> _PROVIDED DATA_:
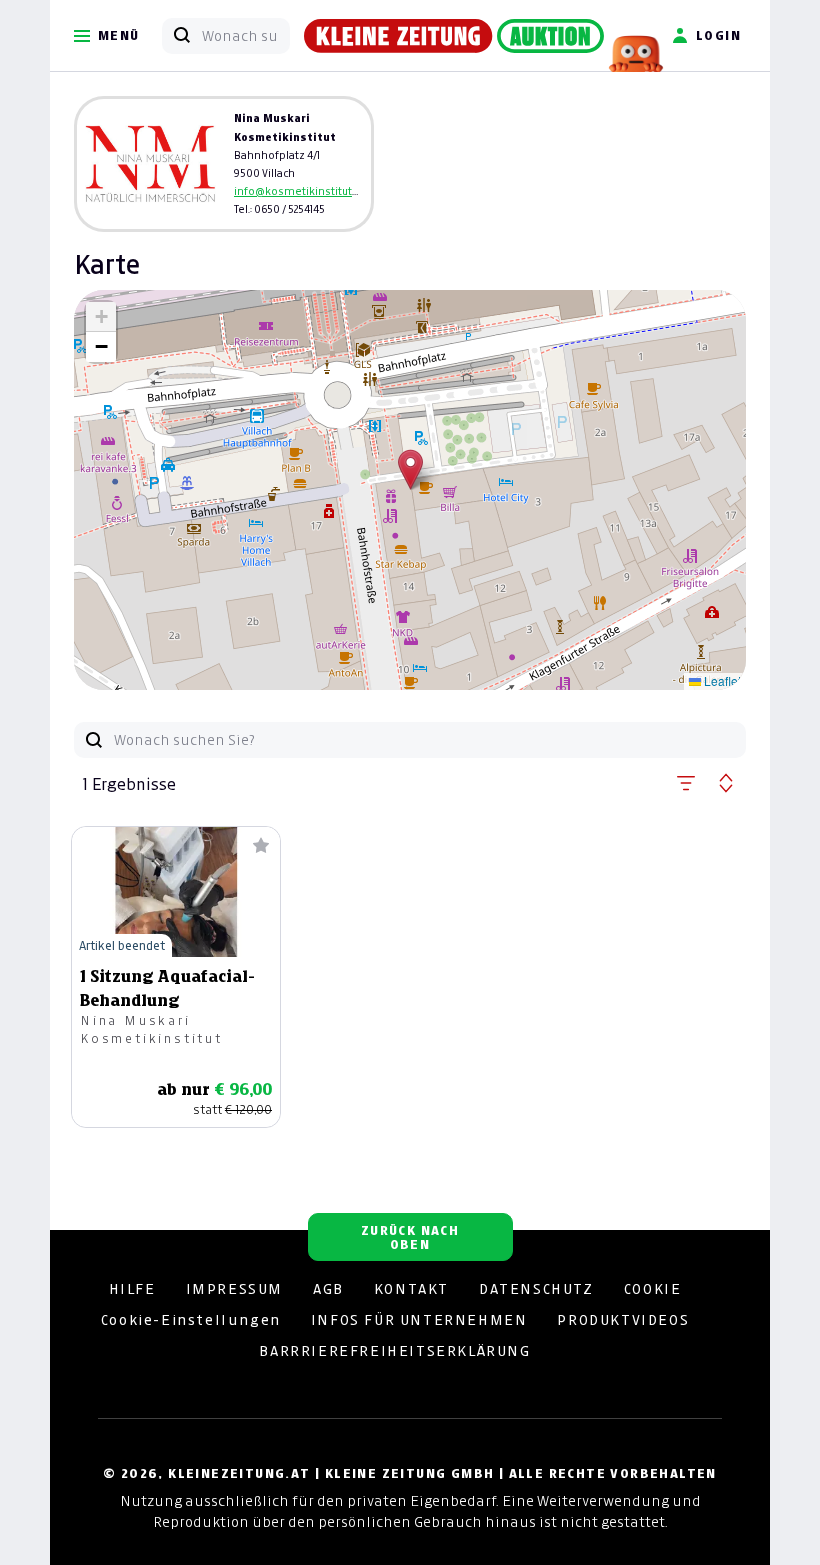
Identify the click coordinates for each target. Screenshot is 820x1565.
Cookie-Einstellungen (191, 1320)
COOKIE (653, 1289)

--

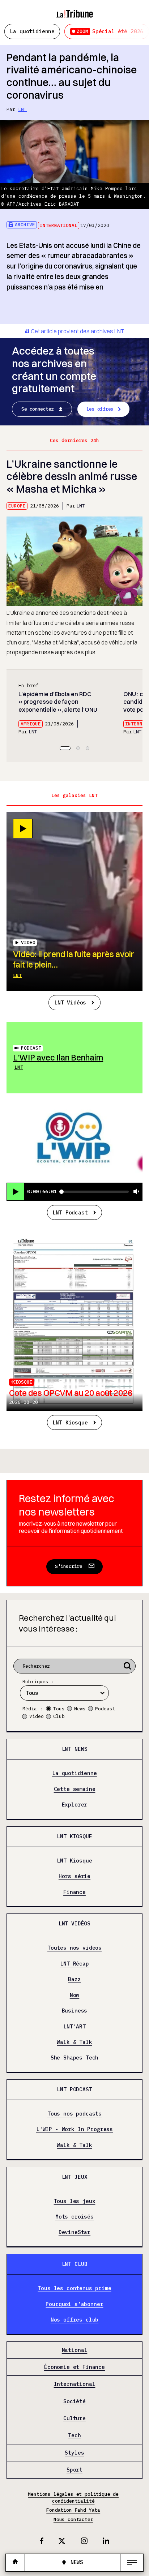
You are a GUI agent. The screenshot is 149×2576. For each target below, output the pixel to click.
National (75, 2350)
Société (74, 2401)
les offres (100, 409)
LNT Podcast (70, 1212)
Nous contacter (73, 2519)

> _DESCRIPTION OF THE TASK_: Please go through the entries and show every line with the word "target".

> _SOLUTION BELOW_:
Identify the click coordinates for each target. Screenshot is 820x1565.
You are a GUI agent. The screenshot is 149×2576. For each target below, output the pixel to click.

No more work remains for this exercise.